The paper, by Marian Moszoro and Michael Bykhovsky, uses Federal Election Commission data to identify equity fund managers by their political contributions. If the managers at a fund gave to only one of the two major political parties, that fund is then classified as having an intellectual or ideological connection to that party.

OK, so who wins this politically fraught horse race?

The authors find that for the years 2004 to 2014, with the exception of one period, equity fund managers of the two political affiliations did about the same. That should give pause to anyone who thinks that either political party has a monopoly on a better or more accurate view of the economy.
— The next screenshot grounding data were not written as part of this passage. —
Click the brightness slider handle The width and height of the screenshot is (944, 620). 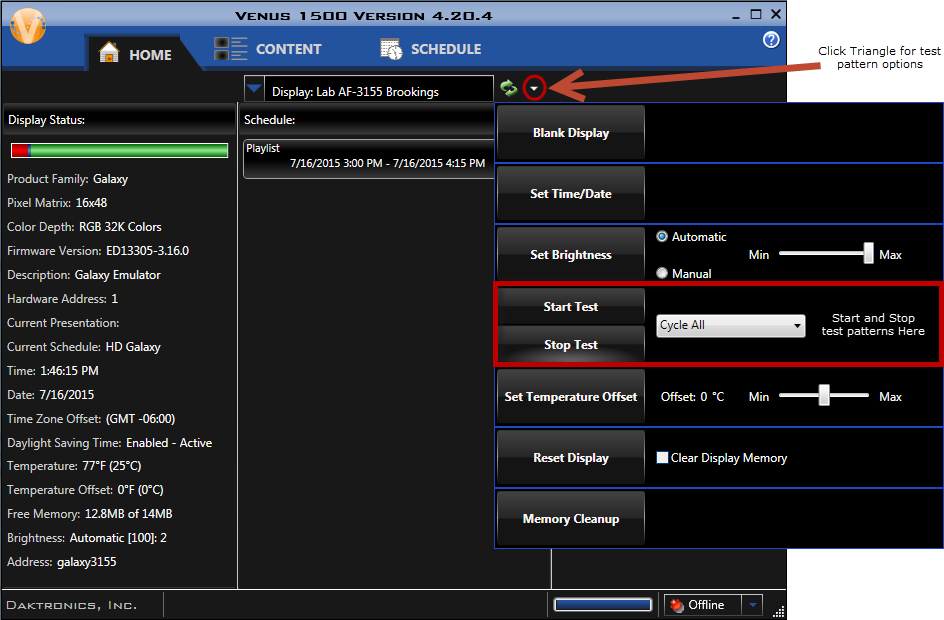click(x=869, y=254)
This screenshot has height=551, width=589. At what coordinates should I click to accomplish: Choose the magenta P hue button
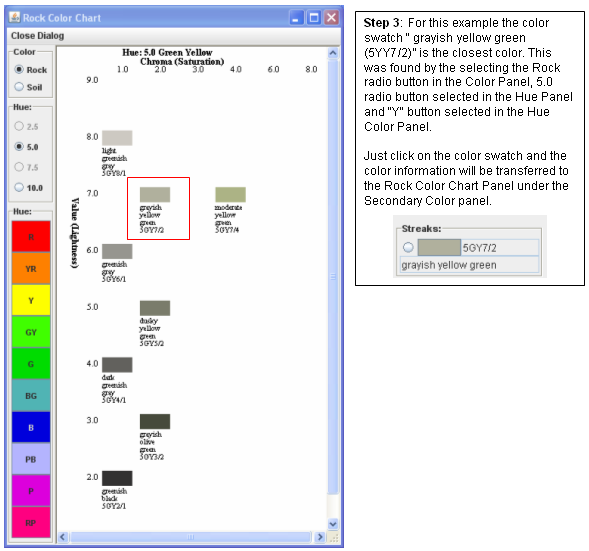pos(31,491)
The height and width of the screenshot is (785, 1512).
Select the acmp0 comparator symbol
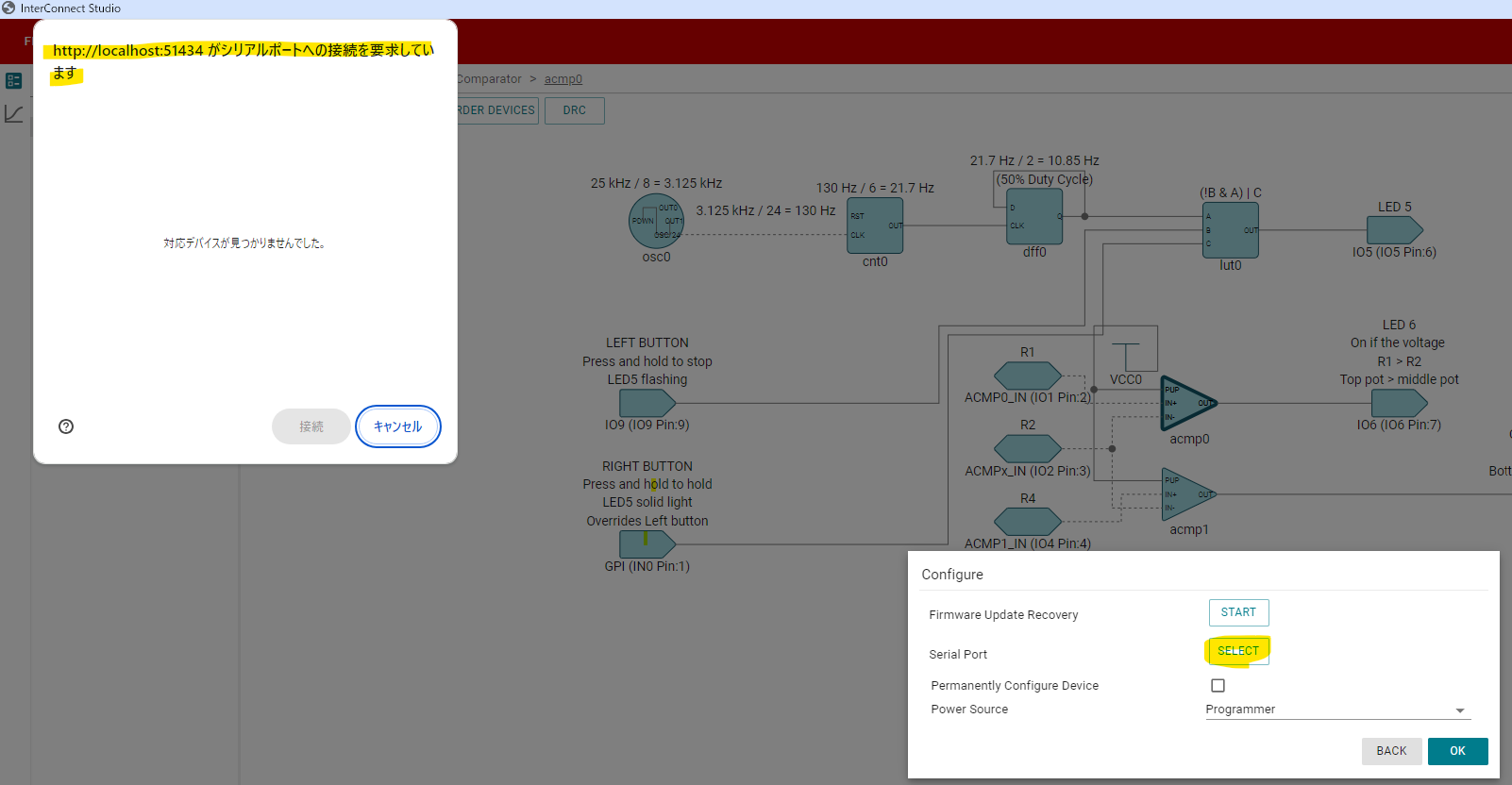pos(1188,403)
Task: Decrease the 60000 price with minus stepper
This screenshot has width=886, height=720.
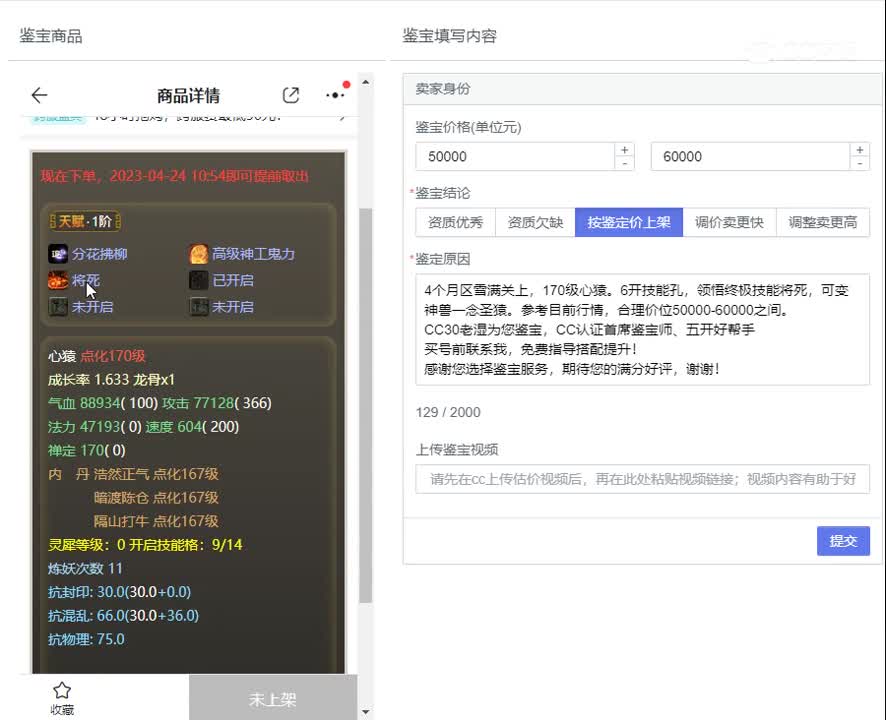Action: (859, 163)
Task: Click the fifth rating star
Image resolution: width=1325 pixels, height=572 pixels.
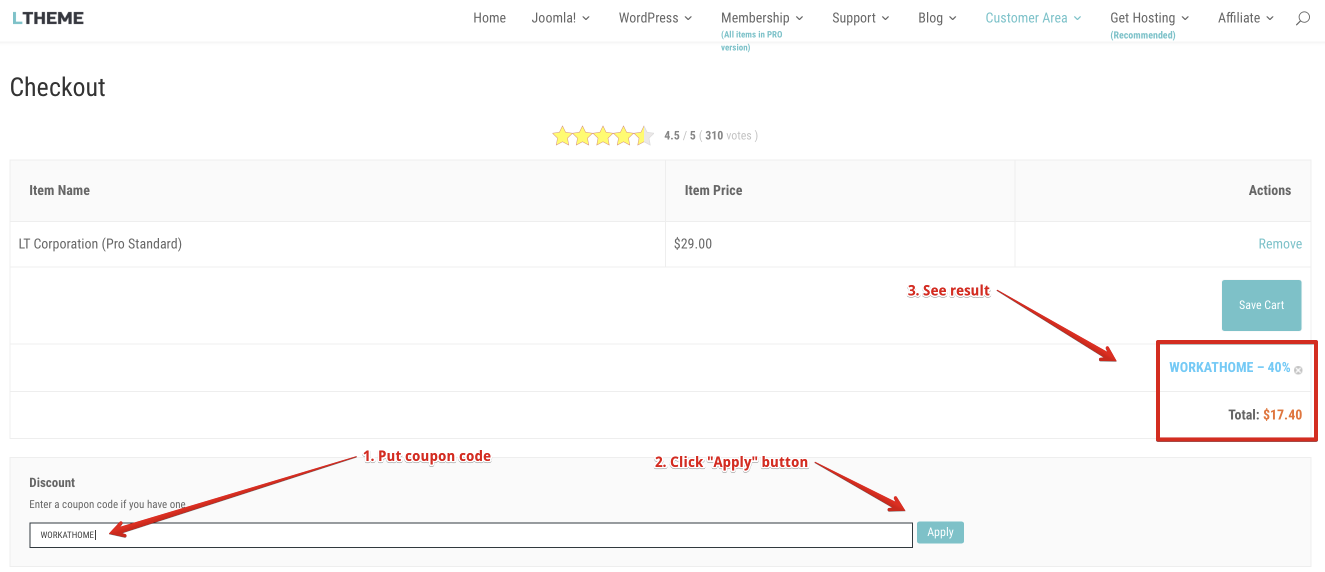Action: (x=644, y=136)
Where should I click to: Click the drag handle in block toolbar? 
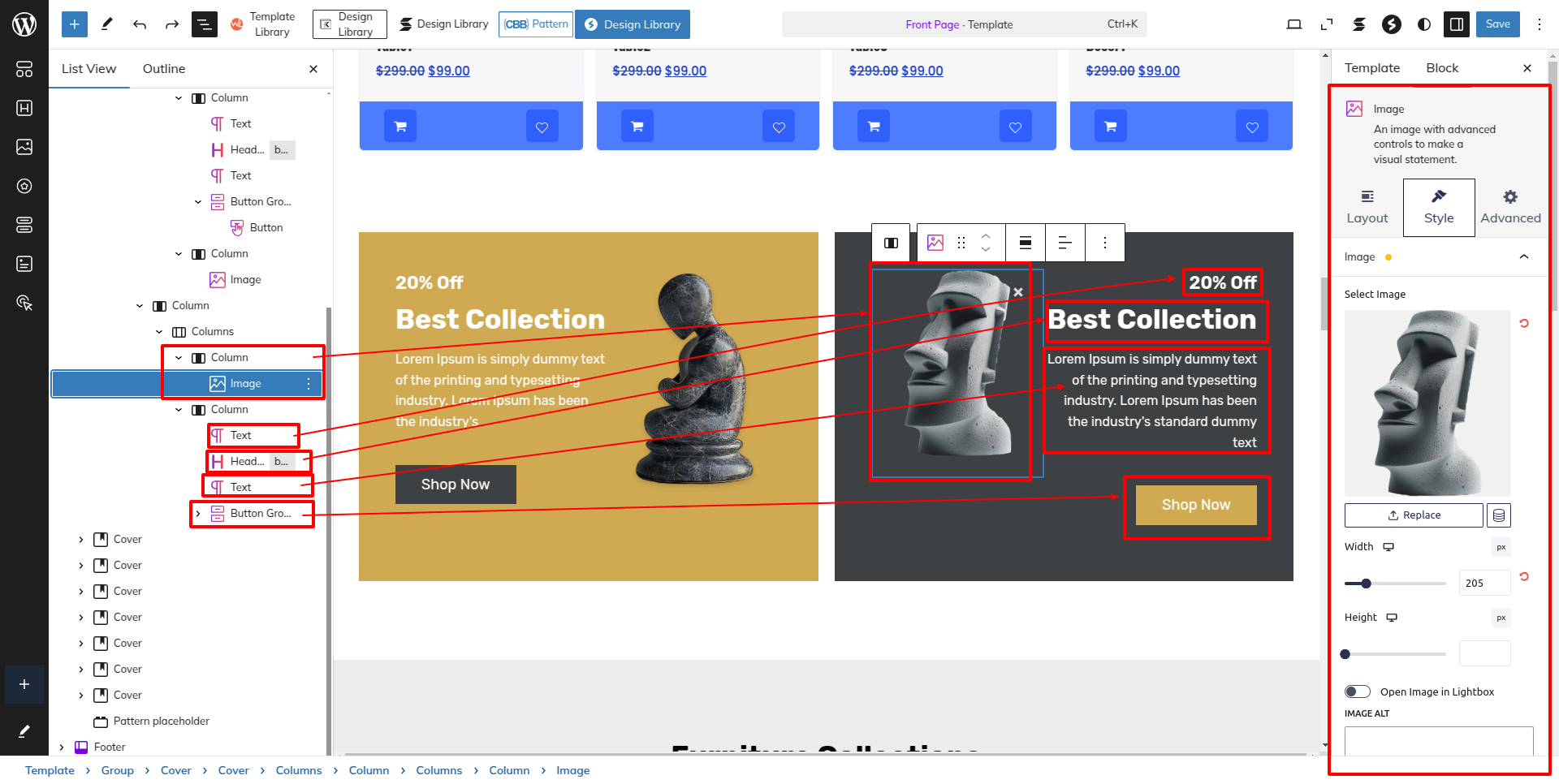[x=961, y=243]
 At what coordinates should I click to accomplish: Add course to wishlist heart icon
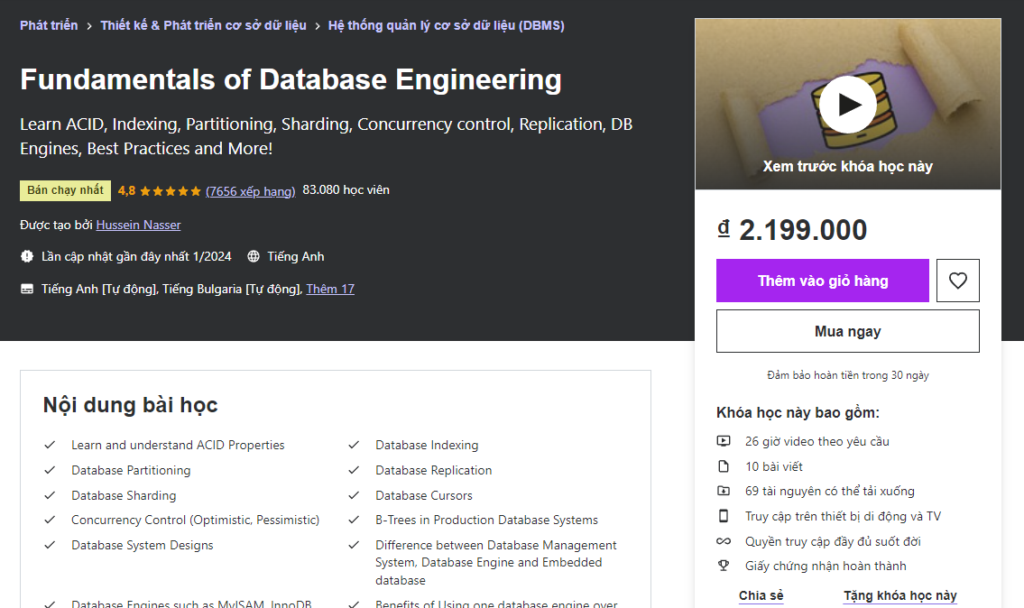point(958,281)
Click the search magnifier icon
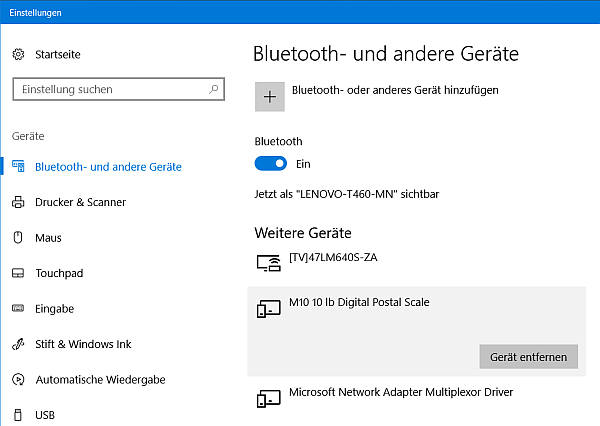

Republican Versus Democratic Returns
Fund managers' three-month average performance, by affiliation
 
Source: Moszoro and Bykhovsky, "Political Cognitive Biases E ffects on Fund Managers' Performance"

A second conclusion is that for one critical period of time, December 2008 to September 2009, the Democratic fund managers did much better. They earned 25.25 percent on average, compared with the Republicans' 17.17 percent -- a difference that, by the authors’ back-of-the envelope calculations, amounted to about $13.7 billion.

Why might the Democratic fund managers have done better in that period, but not more generally? I can think of a few possibilities.

First, the divergence comes right after President Barack Obama's election. Perhaps Republican-leaning fund managers were more likely to expect Obama to be bad for the economy, and by extension bad for the stock market -- a lack of confidence that led them to miss out on the market boom that started in March 2009. Then, by September, they had adjusted to the new status quo, allowing their investment performance to again converge with the Democrats'.

A second possibility, stressed by the study's authors, is that the Republican fund managers had an inferior understanding of monetary policy. In response to the financial crisis, the Federal Reserve pumped trillions of dollars into U.S. banks. Many conservative and libertarian commentators, perhaps due to the influence of monetarism and Milton Friedman, worried about inflation or even hyperinflation. Democratic fund managers probably were more influenced by Keynesian economics, which focused instead on the dangers of deflationary pressures during downturns. Subsequent years have shown that the true pressures were deflationary rather than inflationary, but the Republican fund managers may have been slower to understand this.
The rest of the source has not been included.